**Required work**
Reproduce every one of the entries below word for word, with no changes.

**Records for the exercise**
_ _ _ _ _

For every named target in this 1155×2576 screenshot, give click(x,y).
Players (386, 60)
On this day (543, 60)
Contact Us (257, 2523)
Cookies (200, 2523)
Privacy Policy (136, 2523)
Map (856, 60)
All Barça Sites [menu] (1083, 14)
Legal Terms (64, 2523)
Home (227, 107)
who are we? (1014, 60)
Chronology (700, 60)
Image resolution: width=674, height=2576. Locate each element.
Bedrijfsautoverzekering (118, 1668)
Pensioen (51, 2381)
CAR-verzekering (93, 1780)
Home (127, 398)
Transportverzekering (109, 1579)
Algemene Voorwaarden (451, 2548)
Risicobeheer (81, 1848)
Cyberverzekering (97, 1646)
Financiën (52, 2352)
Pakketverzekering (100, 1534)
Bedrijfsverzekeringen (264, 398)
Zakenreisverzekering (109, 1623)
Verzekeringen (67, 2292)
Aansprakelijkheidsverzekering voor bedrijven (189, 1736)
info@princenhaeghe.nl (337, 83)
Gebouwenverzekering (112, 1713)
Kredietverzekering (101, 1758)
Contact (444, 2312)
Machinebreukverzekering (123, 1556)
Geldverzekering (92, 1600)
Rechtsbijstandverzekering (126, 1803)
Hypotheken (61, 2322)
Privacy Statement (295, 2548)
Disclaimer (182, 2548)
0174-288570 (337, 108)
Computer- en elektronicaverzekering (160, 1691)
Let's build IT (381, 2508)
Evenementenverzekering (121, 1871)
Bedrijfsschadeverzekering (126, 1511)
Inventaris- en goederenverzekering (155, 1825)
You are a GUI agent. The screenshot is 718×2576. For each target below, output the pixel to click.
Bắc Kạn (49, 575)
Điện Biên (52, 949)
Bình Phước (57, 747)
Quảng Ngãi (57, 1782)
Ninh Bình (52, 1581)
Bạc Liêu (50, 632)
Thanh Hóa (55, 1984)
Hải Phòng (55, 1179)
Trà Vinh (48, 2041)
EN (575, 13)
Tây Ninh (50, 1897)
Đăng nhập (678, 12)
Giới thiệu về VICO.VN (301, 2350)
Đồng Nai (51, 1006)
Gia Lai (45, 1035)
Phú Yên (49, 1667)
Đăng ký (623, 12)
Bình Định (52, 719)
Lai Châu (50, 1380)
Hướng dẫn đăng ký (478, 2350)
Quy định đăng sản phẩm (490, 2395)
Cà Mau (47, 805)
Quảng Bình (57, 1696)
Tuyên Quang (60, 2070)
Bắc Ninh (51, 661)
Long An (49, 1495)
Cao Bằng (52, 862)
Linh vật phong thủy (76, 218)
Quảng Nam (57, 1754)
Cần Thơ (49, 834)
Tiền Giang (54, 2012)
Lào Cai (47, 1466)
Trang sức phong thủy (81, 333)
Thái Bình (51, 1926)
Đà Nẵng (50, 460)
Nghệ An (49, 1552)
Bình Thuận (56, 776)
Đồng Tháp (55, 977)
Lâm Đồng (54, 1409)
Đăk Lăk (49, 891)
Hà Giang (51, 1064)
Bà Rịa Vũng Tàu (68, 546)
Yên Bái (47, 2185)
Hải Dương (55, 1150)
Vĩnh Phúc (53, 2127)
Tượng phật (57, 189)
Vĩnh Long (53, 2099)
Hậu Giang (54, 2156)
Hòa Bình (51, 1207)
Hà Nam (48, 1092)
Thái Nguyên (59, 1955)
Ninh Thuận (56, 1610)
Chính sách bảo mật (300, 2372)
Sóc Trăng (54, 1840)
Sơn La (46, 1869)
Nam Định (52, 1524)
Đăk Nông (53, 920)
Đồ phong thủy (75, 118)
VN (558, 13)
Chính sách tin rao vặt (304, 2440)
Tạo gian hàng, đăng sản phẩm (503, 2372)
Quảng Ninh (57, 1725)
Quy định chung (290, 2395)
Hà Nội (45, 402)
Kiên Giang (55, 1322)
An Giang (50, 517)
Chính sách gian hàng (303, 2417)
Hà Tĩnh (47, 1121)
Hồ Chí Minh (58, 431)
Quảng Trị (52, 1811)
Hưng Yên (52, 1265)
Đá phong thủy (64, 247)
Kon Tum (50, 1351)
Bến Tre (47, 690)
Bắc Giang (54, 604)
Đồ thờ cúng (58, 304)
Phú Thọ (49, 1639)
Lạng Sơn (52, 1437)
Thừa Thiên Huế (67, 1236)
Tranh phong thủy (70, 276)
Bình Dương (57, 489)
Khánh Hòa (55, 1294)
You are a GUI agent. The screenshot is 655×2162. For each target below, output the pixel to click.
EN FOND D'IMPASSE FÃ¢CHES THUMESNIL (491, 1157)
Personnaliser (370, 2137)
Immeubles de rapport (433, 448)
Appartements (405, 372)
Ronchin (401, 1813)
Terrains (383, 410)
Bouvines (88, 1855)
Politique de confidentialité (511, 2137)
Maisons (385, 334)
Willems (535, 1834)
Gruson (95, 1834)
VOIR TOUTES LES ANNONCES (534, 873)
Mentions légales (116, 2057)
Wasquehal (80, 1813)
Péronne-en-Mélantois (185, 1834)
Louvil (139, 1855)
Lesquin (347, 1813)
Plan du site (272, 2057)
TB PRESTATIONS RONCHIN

_ _ _ _ _

**Exercise output**
For every named target in this 1155×2576 screenshot, give click(x,y).
Players (386, 60)
On this day (543, 60)
Contact Us (257, 2523)
Cookies (200, 2523)
Privacy Policy (136, 2523)
Map (856, 60)
All Barça Sites [menu] (1083, 14)
Legal Terms (64, 2523)
Home (227, 107)
who are we? (1014, 60)
Chronology (700, 60)
Image resolution: width=674, height=2576. Locate each element.
Bedrijfsautoverzekering (118, 1668)
Pensioen (51, 2381)
CAR-verzekering (93, 1780)
Home (127, 398)
Transportverzekering (109, 1579)
Algemene Voorwaarden (451, 2548)
Risicobeheer (81, 1848)
Cyberverzekering (97, 1646)
Financiën (52, 2352)
Pakketverzekering (100, 1534)
Bedrijfsverzekeringen (264, 398)
Zakenreisverzekering (109, 1623)
Verzekeringen (67, 2292)
Aansprakelijkheidsverzekering voor bedrijven (189, 1736)
info@princenhaeghe.nl (337, 83)
Gebouwenverzekering (112, 1713)
Kredietverzekering (101, 1758)
Contact (444, 2312)
Machinebreukverzekering (123, 1556)
Geldverzekering (92, 1600)
Rechtsbijstandverzekering (126, 1803)
Hypotheken (61, 2322)
Privacy Statement (295, 2548)
Disclaimer (182, 2548)
0174-288570 (337, 108)
Computer- en elektronicaverzekering (160, 1691)
Let's build IT (381, 2508)
Evenementenverzekering (121, 1871)
Bedrijfsschadeverzekering (126, 1511)
Inventaris- en goederenverzekering (155, 1825)
You are a GUI agent. The screenshot is 718×2576. For each target below, output the pixel to click.
Bắc Kạn (49, 575)
Điện Biên (52, 949)
Bình Phước (57, 747)
Quảng Ngãi (57, 1782)
Ninh Bình (52, 1581)
Bạc Liêu (50, 632)
Thanh Hóa (55, 1984)
Hải Phòng (55, 1179)
Trà Vinh (48, 2041)
EN (575, 13)
Tây Ninh (50, 1897)
Đăng nhập (678, 12)
Giới thiệu về VICO.VN (301, 2350)
Đồng Nai (51, 1006)
Gia Lai (45, 1035)
Phú Yên (49, 1667)
Đăng ký (623, 12)
Bình Định (52, 719)
Lai Châu (50, 1380)
Hướng dẫn đăng ký (478, 2350)
Quy định đăng sản phẩm (490, 2395)
Cà Mau (47, 805)
Quảng Bình (57, 1696)
Tuyên Quang (60, 2070)
Bắc Ninh (51, 661)
Long An (49, 1495)
Cao Bằng (52, 862)
Linh vật phong thủy (76, 218)
Quảng Nam (57, 1754)
Cần Thơ (49, 834)
Tiền Giang (54, 2012)
Lào Cai (47, 1466)
Trang sức phong thủy (81, 333)
Thái Bình (51, 1926)
Đà Nẵng (50, 460)
Nghệ An (49, 1552)
Bình Thuận (56, 776)
Đồng Tháp (55, 977)
Lâm Đồng (54, 1409)
Đăk Lăk (49, 891)
Hà Giang (51, 1064)
Bà Rịa Vũng Tàu (68, 546)
Yên Bái (47, 2185)
Hải Dương (55, 1150)
Vĩnh Phúc (53, 2127)
Tượng phật (57, 189)
Vĩnh Long (53, 2099)
Hậu Giang (54, 2156)
Hòa Bình (51, 1207)
Hà Nam (48, 1092)
Thái Nguyên (59, 1955)
Ninh Thuận (56, 1610)
Chính sách bảo mật (300, 2372)
Sóc Trăng (54, 1840)
Sơn La (46, 1869)
Nam Định (52, 1524)
Đăk Nông (53, 920)
Đồ phong thủy (75, 118)
VN (558, 13)
Chính sách tin rao vặt (304, 2440)
Tạo gian hàng, đăng sản phẩm (503, 2372)
Quảng Ninh (57, 1725)
Quy định chung (290, 2395)
Hà Nội (45, 402)
Kiên Giang (55, 1322)
An Giang (50, 517)
Chính sách gian hàng (303, 2417)
Hà Tĩnh (47, 1121)
Hồ Chí Minh (58, 431)
Quảng Trị (52, 1811)
Hưng Yên (52, 1265)
Đá phong thủy (64, 247)
Kon Tum (50, 1351)
Bến Tre (47, 690)
Bắc Giang (54, 604)
Đồ thờ cúng (58, 304)
Phú Thọ (49, 1639)
Lạng Sơn (52, 1437)
Thừa Thiên Huế (67, 1236)
Tranh phong thủy (70, 276)
Bình Dương (57, 489)
Khánh Hòa (55, 1294)
You are a GUI agent. The screenshot is 655×2162. For each target below, output the pixel to click.
EN FOND D'IMPASSE FÃ¢CHES THUMESNIL (491, 1157)
Personnaliser (370, 2137)
Immeubles de rapport (433, 448)
Appartements (405, 372)
Ronchin (401, 1813)
Terrains (383, 410)
Bouvines (88, 1855)
Politique de confidentialité (511, 2137)
Maisons (385, 334)
Willems (535, 1834)
Gruson (95, 1834)
VOIR TOUTES LES ANNONCES (534, 873)
Mentions légales (116, 2057)
Wasquehal (80, 1813)
Péronne-en-Mélantois (185, 1834)
Louvil (139, 1855)
Lesquin (347, 1813)
Plan du site (272, 2057)
TB PRESTATIONS RONCHIN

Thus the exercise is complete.